What the task asks: Only the lines that include "agent" should be copied from the data below.

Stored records
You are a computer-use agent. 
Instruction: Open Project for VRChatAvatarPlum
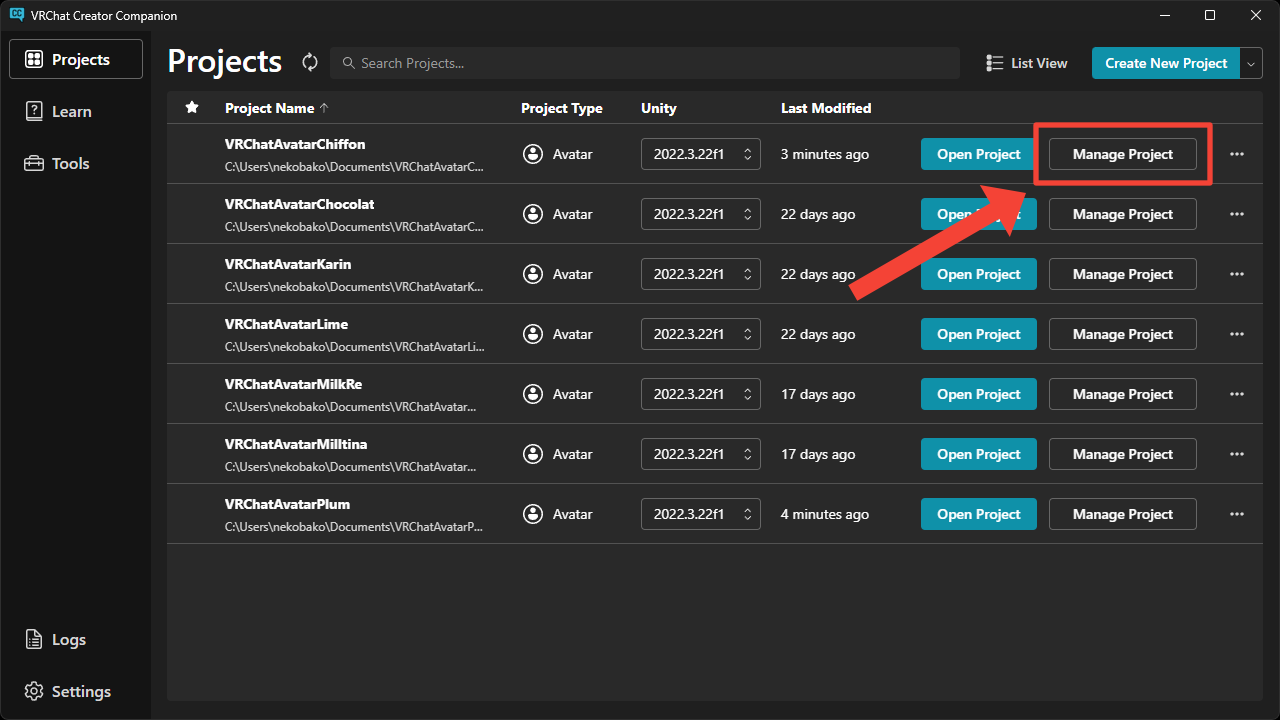978,514
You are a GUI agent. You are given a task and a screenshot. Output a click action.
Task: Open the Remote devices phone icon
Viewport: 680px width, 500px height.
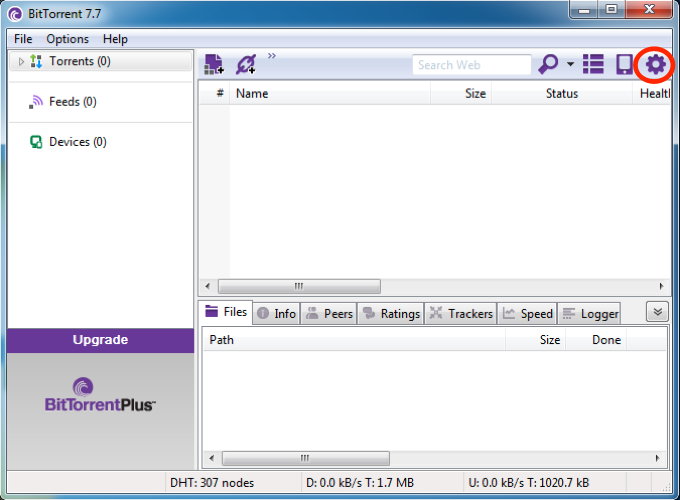point(624,65)
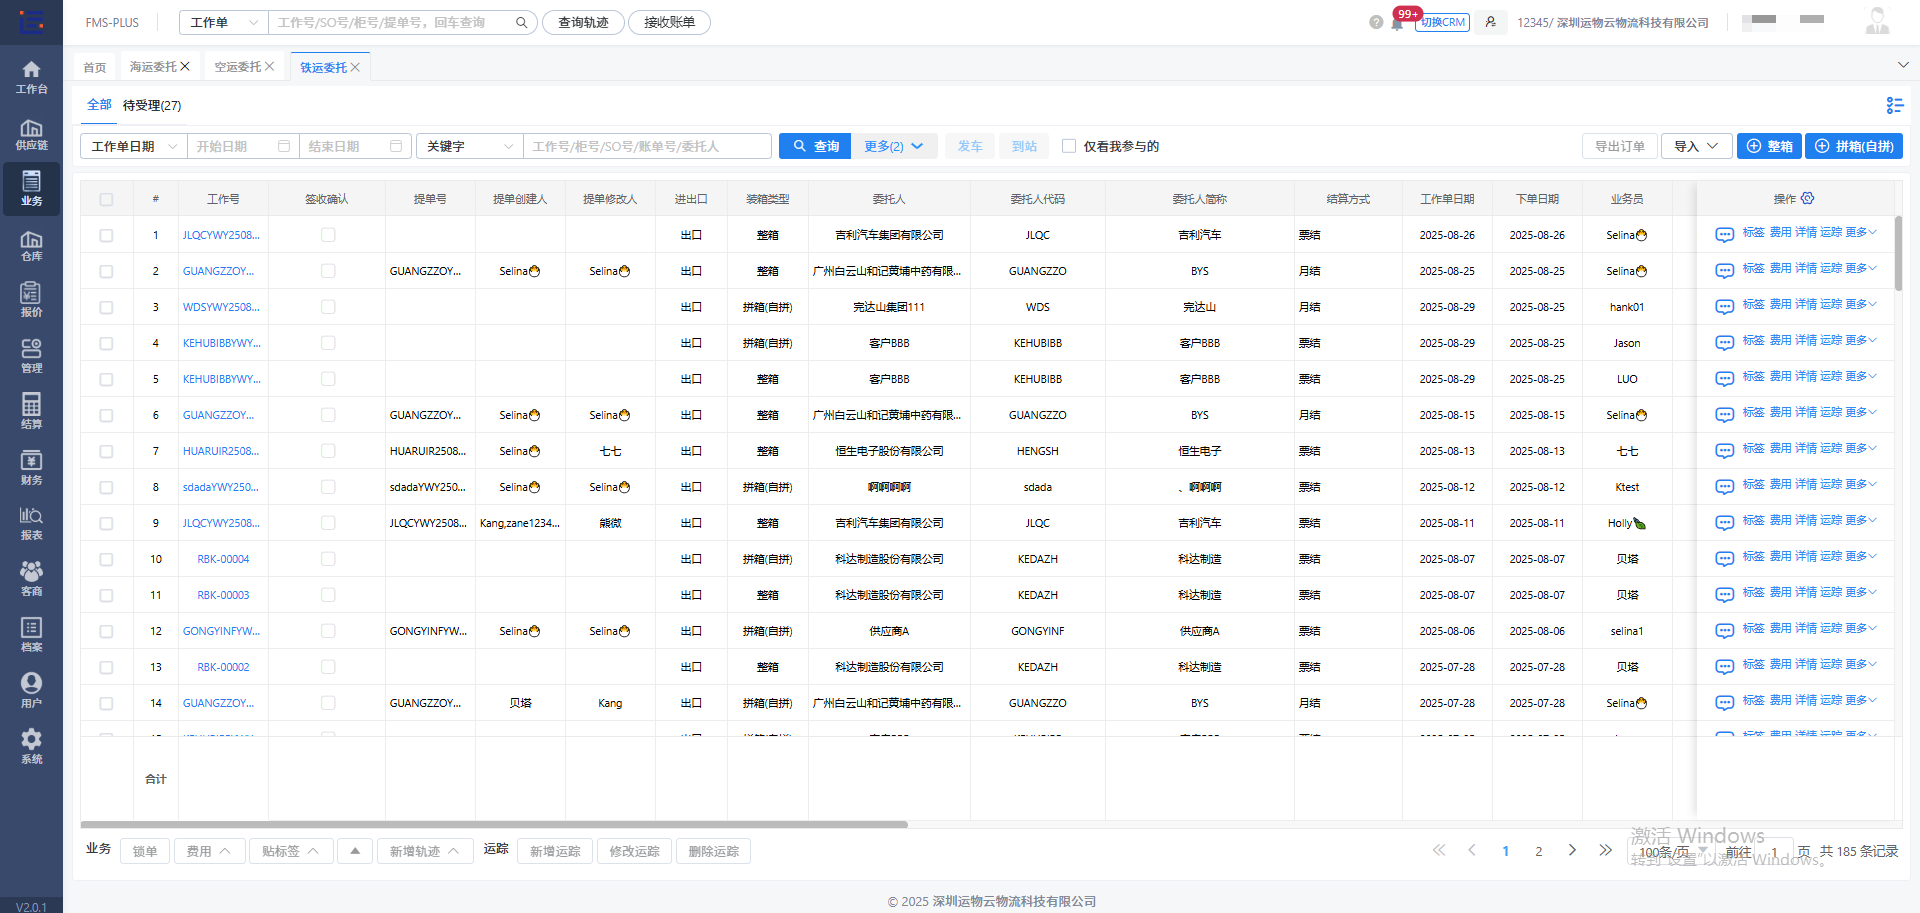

Result of this exercise:
You are a computer-use agent. 
You are a GUI agent. You are given a task and a screenshot. Output a click action.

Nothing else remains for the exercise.